Frydman Halina, Gerds Thomas, Grøn Randi, Keiding Niels
Stern School of Business, New York University, New York, NY, 10012, USA.
Biom J. 2013 Nov;55(6):823-43. doi: 10.1002/bimj.201200139. Epub 2013 Sep 6.
We develop nonparametric maximum likelihood estimation for the parameters of an irreversible Markov chain on states {0,1,2} from the observations with interval censored times of 0 → 1, 0 → 2 and 1 → 2 transitions. The distinguishing aspect of the data is that, in addition to all transition times being interval censored, the times of two events (0 → 1 and 1 → 2 transitions) can be censored into the same interval.

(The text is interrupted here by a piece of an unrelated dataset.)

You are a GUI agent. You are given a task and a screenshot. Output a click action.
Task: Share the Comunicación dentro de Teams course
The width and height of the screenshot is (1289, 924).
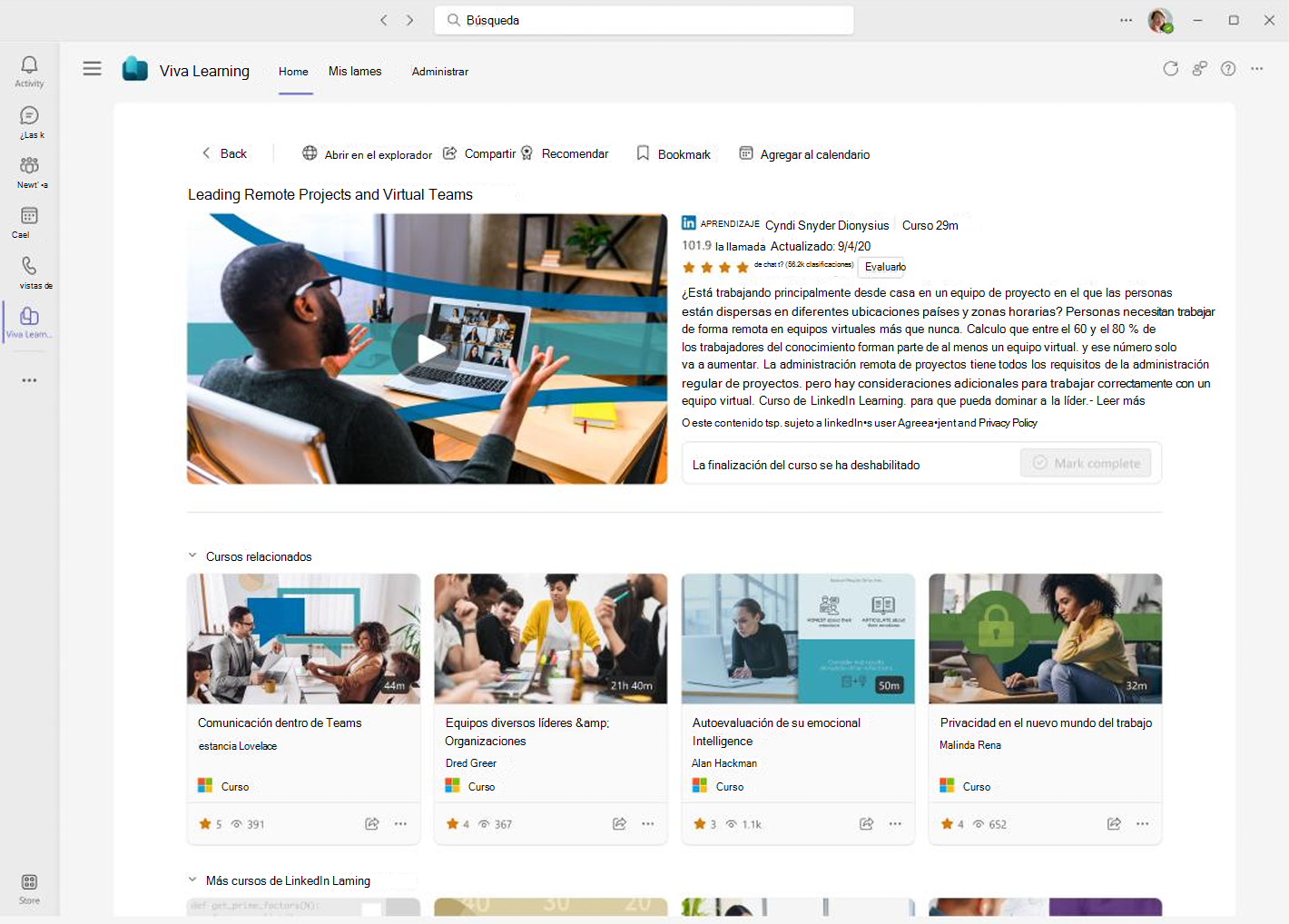tap(372, 823)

This development was motivated by a common data structure in oral health research, here specifically illustrated by the data from a prospective cohort study on the longevity of dental veneers. Using the self-consistency algorithm we obtain the maximum likelihood estimators of the cumulative incidences of the times to events 1 and 2 and of the intensity of the 1 → 2 transition. This work generalizes previous results on the estimation in an "illness-death" model from interval censored observations.
我们从0→1、0→2和1→2转移的区间删失时间观测值出发,为状态{0,1,2}上的不可逆马尔可夫链参数开发非参数极大似然估计。数据的独特之处在于,除了所有转移时间都是区间删失的之外,两个事件(0→1和1→2转移)的时间可以被删失到同一个区间。这种发展是由口腔健康研究中的一种常见数据结构推动的,这里具体以一项关于牙贴面寿命的前瞻性队列研究的数据为例进行说明。使用自一致性算法,我们获得了事件1和事件2发生时间的累积发病率以及1→2转移强度的极大似然估计。这项工作推广了先前关于区间删失观测值在“疾病 - 死亡”模型估计方面的结果。